Minister of Civil Service Hun Many has explained that his new role as Cambodia’s 11th deputy prime minister is more than just a title, saying it carries the responsibility and duty to achieve the government’s vision, by managing, reforming and modernising public administrations. 

The remarks were made in a February 26 social media post, written in response to the congratulatory messages he received from dignitaries, colleagues and friends when he was appointed as deputy prime minister.

“This role is a great honour for me, and demonstrates the recognition my efforts have received from the Kingdom’s leadership. Moreover, the role underscores the importance of the civil service ministry to manage and spearhead pubic administration reforms,” he said. 

He expressed his gratefulness to Prime Minister Hun Manet for placing his faith in the ministry, and to the National Assembly for their vote of confidence in him to his new position.

“The role of deputy prime minister is not just a position or a status, but also a symbol of the responsibilities I must shoulder in the cause of the nation and its people. This is part of a joint effort to brighten the future of the public administrations for the younger generation,” he said.

Many vowed to fulfil his role and achieve the prime minister’s vision of modernising the public administration, as well as other administrative plans. 

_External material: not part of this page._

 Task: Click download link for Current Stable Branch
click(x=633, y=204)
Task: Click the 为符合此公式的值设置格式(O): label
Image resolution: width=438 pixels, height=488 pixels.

Yang Peou, secretary-general of the Royal Academy of Cambodia, was of the view that administrative reforms will be among the most challenging tasks Many and his ministry will face, particularly as he may need to cull redundant leaders. 

He suggested that the government need more technical officials rather than leaders.

“One challenge in the civil service sector is that redundant officials display indifference towards one another and are not competitive. The number of working officials in several institutions remains limited, with many ‘ghost officials’, depending on their relatives. This means the ability of the state to carry out its work can sometimes be limited,” he added.

He urged the government to continue its human resource reforms, without discrimination and regardless of trends. Peou believes public reforms must rely on professional, scientific judgment, otherwise they will not succeed.

Many was appointed as the Kingdom’s 11th deputy prime minister via a Royal Decree signed by King Norodom Sihamoni on February 21. The decree followed a unanimous vote by 120 members of the National Assembly at an extraordinary session of its seventh legislature.